5 Jun 2012

Guest Blog: Kenya and the International Criminal Court

Kenya has just had Madaraka day when they celebrate independence. As some may remember I blogged a while back that I was corresponding with Achieng' Osogo, a young woman politician in Kenya, aspiring for the Nakuru women's representative position in the upcoming elections. Well below is a blog from her - their electoral body has announced that March 4th 2013 will be for elections, but I understand a team of activists and politicians have appealed to have the decision amended. Some are urging the president and the prime minister to break the coalition government to enable elections to be held in December, which is the month when Kenyans usually go to the polls.

For me the link with Achieng' has been fascinating to get an insight into another countries politics - I await with interest the impact of the International Criminal Court. Anyway here's her piece:


How the International Criminal Court Process in Kenya will impact the upcoming elections in Kenya’ by Achieng' Osogo

Violence has been a com­mon feature of Kenya’s politics since the introduction of a multiparty system in 1991. Tribal clashes in parts of the Rift Valley have become a common occurrence that we have learnt to live with, by simply moving away during electioneering and coming back when the dust settles. The politically-fuelled ethnic slaughter that was experienced in 2007 saw the killings of more than 1,000 Kenyans, and approximately 600,000 displaced.

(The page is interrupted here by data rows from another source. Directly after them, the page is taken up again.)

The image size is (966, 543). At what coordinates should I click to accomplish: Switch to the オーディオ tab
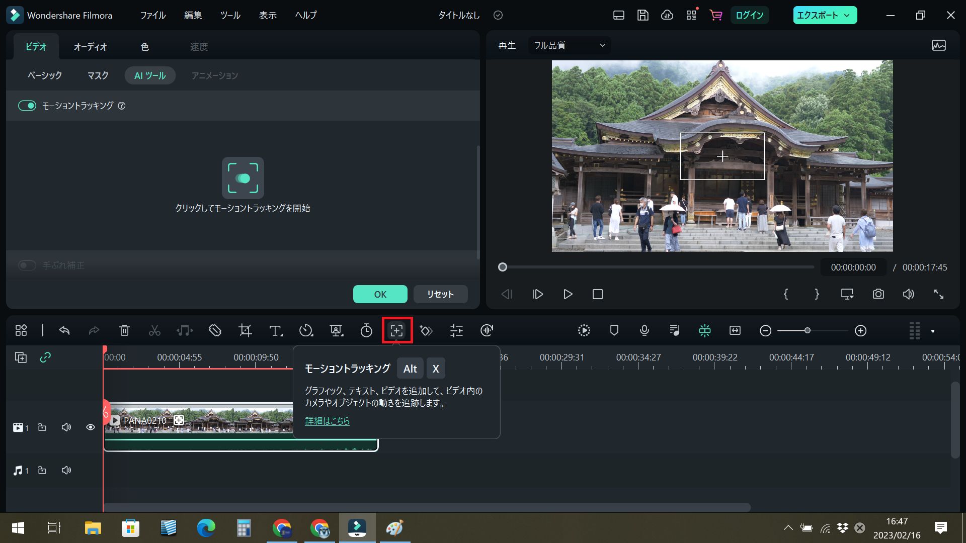pos(91,46)
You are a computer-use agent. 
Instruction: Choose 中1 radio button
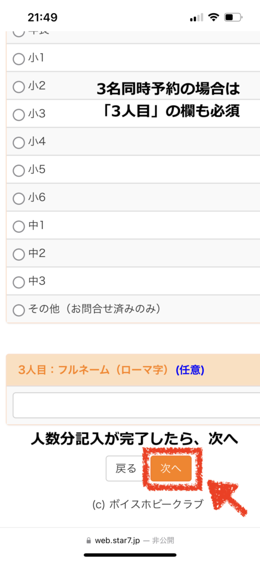pos(18,226)
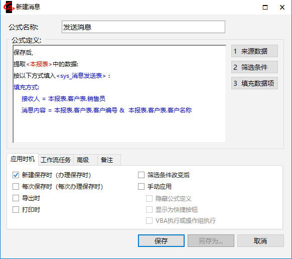Click the 填充数据项 button
The height and width of the screenshot is (259, 292).
pos(254,83)
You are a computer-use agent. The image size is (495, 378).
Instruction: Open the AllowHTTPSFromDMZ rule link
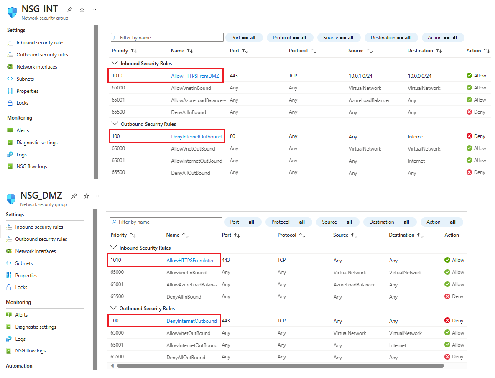click(195, 76)
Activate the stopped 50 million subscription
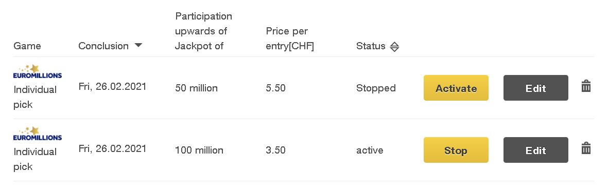The image size is (608, 190). tap(456, 88)
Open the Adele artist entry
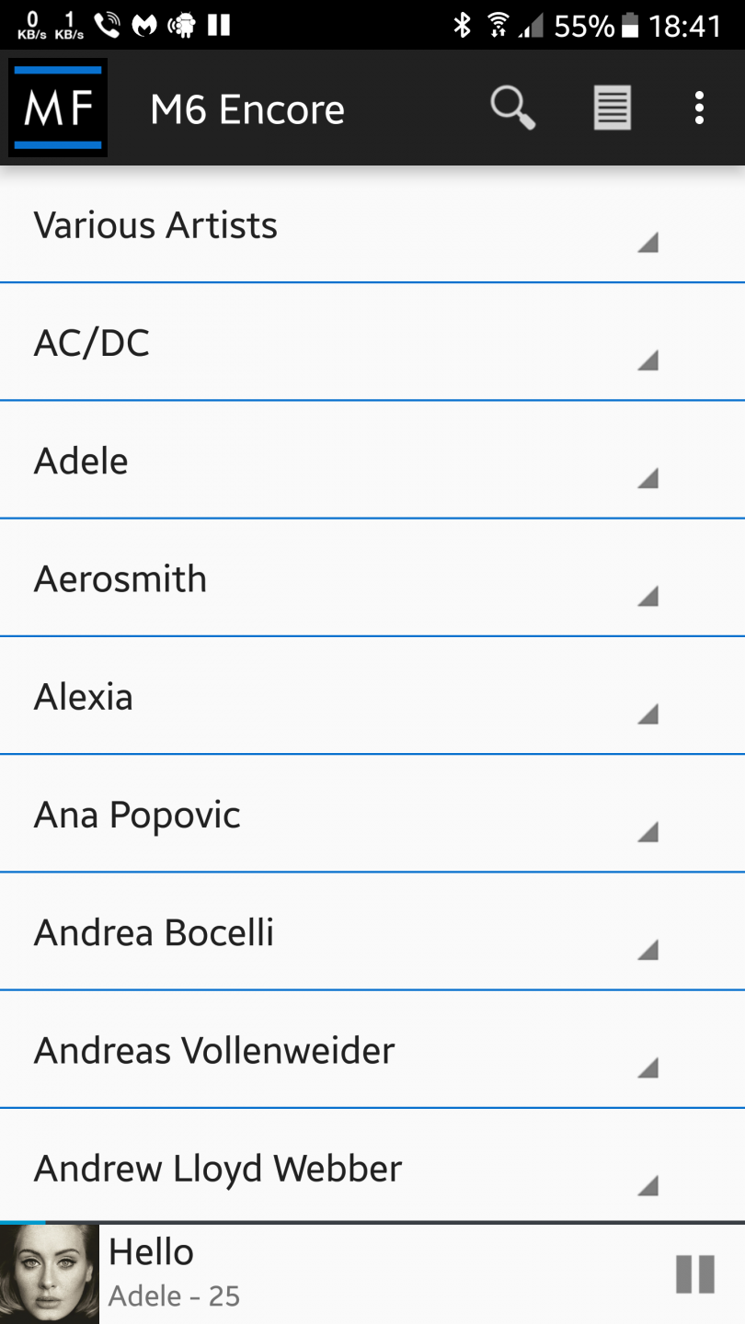 point(81,461)
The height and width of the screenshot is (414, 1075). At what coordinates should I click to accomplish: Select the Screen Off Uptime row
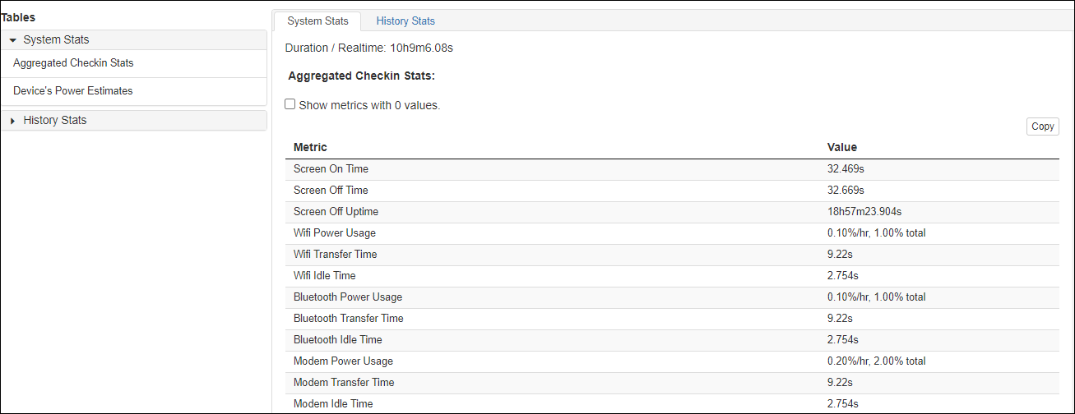pos(336,212)
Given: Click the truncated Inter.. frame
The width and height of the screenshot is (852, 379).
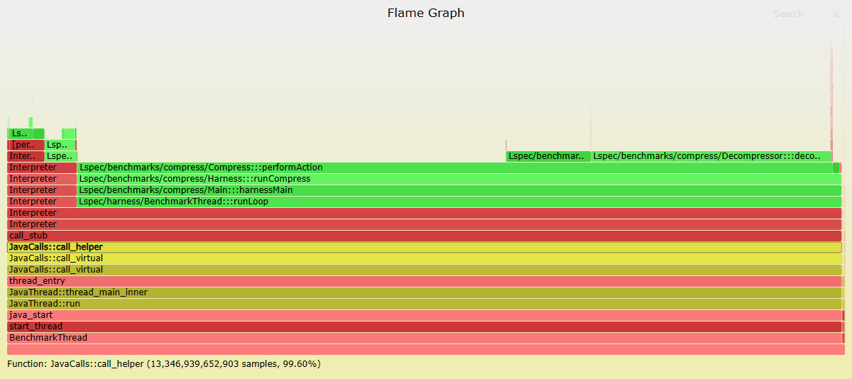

A Commission of Inquiry into Post-Election Violence chaired by Kenya Court of Appeal Judge Philip Waki was established to investigate the facts and circumstances of the election violence. The country, at that time, had a history of political impunity and therefore Kenyans dismissed it as one of the many commissions the government of the day would use to buy time. Judge Waki’s commission took cognisance of the political history of the country, and made binding recommendations that would ensure justice for victims. The government was required to establish a tribunal to try those who allegedly bore the greatest responsibility. A Panel of Eminent African Personalities under Kofi Annan’s chairmanship mediated the political crisis which resolved the political stalemate. The Waki Commission handed over a sealed envelope containing names of suspects, which Kofi Annan would hand to the International Criminal Court (ICC) for investigation and prosecution should the government fail to form the tribunal. The government failed to form the tribunal, and Mr. Annan handed over the envelope to ICC prosecutor Louis Moreno Ocampo.  To provide justice to the victims, combat pervasive political impunity and deter future violence, the ICC confirmed charges against four six suspects; Hon.Uhuru Kenyatta, Hon. William Samoei Ruto, Amb. Francis Muthaura and Joshua Arap Sang.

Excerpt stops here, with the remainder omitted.